SOURCE >>
— BEGIN —

3D printed UFO found by Sculpteo’s office
Posted By Allison Simonot on Apr 1, 2015 |
Sculpteo Headquarters, 2:30 pm
It was a morning like any other at Sculpteo. Or at least that’s how it seemed at first. Operations were running smoothly and workers were bustling about: checking the machines, planing new jobs, preparing deliveries when suddenly — everything was turned upside down. It all started with the appearance of an unearthly glow, seen through the windows, accompanied by a strange sound whose echo seemed to be getting closer and closer.
And then suddenly everything stopped. The strange light disappeared. The noise ceased. But now an odd odor permeated all the rooms, something you wouldn’t normally smell during normal day-to-day operations: the scent of lavender. Perplexed, our brave workers decided to use their skills to get to the bottom of this mysterious case.
Stucked in a disused flower pot, the workers found an object of mysterious origin: a disk that could fit in the palms of their hands. They all agreed: it must be a flying saucer!

— END —

WHAT TO WORK ON >>
**1.** List every unusual thing that the Sculpteo post says could be seen, heard, or smelled at the office that morning.
**2.** Write out the part of the Sculpteo post from "3D printed UFO" up to and including "closer and closer.".

RECORD LIST >>
— BEGIN —

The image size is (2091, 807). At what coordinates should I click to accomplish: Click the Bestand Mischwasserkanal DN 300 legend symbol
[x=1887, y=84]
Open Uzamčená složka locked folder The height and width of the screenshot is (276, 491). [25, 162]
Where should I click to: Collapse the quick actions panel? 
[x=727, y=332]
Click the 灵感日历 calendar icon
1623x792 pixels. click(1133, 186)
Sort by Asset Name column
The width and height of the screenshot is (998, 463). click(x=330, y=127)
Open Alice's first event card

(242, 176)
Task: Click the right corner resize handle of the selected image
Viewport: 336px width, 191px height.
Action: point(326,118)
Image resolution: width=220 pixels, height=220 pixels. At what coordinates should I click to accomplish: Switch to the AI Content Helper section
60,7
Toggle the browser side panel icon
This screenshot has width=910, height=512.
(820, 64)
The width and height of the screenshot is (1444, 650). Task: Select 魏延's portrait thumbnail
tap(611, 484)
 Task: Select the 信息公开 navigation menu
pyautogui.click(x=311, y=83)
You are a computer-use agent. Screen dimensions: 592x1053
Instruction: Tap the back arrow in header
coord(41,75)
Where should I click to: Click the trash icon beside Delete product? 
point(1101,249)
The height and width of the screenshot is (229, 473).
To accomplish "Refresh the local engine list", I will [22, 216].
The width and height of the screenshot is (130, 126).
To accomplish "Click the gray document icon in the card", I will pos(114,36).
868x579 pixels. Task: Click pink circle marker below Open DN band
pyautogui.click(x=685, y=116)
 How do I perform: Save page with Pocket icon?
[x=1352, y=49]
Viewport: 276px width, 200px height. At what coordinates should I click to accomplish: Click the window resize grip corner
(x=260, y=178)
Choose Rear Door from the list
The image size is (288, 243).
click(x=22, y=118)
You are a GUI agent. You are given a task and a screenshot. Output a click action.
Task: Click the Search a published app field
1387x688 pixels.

— END —

RESULTS OF THE EXERCISE >>
**1.**
- an unearthly glow
- a strange sound
- the scent of lavender

**2.**
3D printed UFO found by Sculpteo’s office
Posted By Allison Simonot on Apr 1, 2015 |
Sculpteo Headquarters, 2:30 pm
It was a morning like any other at Sculpteo. Or at least that’s how it seemed at first. Operations were running smoothly and workers were bustling about: checking the machines, planing new jobs, preparing deliveries when suddenly — everything was turned upside down. It all started with the appearance of an unearthly glow, seen through the windows, accompanied by a strange sound whose echo seemed to be getting closer and closer.